▸ **Given task**
Reproduce the stretch of the records from the start through the line containing "pyautogui.click(x=49, y=229)", replacing "Instruction" with "Directive" and leaving everything else unchanged.

━━ The records

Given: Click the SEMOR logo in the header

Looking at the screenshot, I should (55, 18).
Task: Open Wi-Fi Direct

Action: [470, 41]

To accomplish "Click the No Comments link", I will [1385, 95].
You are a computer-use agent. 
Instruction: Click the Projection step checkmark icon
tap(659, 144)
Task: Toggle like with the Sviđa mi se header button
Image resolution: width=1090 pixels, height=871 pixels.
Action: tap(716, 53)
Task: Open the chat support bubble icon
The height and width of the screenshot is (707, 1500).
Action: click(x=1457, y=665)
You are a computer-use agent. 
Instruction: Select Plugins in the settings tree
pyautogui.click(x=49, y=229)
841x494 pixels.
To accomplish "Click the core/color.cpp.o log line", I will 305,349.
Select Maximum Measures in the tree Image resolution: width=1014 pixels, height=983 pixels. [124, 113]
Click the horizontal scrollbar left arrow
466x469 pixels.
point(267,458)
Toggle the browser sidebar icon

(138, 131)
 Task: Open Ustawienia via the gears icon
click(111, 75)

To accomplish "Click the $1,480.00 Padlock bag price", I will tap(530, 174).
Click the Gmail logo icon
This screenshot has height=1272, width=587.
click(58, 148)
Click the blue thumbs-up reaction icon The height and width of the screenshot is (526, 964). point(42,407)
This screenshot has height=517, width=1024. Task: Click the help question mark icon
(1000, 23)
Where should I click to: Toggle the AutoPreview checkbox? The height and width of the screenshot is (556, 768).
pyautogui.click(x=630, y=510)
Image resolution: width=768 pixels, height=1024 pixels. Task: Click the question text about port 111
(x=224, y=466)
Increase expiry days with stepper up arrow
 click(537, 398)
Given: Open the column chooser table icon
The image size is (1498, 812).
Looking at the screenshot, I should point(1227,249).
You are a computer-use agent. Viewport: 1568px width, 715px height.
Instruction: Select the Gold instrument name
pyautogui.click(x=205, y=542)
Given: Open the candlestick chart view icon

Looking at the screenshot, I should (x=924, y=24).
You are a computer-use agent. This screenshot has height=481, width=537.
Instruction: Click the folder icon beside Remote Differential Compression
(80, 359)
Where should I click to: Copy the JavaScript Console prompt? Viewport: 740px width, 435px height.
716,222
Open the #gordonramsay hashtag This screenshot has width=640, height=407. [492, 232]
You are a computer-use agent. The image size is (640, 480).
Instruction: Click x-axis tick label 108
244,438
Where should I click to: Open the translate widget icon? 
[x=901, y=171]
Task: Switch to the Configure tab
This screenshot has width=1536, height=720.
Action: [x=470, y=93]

━━━━

▸ **Response to this exercise**
Given: Click the SEMOR logo in the header

Looking at the screenshot, I should (55, 18).
Task: Open Wi-Fi Direct

Action: [470, 41]

To accomplish "Click the No Comments link", I will [1385, 95].
You are a computer-use agent. 
Directive: Click the Projection step checkmark icon
tap(659, 144)
Task: Toggle like with the Sviđa mi se header button
Image resolution: width=1090 pixels, height=871 pixels.
Action: tap(716, 53)
Task: Open the chat support bubble icon
The height and width of the screenshot is (707, 1500).
Action: click(x=1457, y=665)
You are a computer-use agent. 
Directive: Select Plugins in the settings tree
pyautogui.click(x=49, y=229)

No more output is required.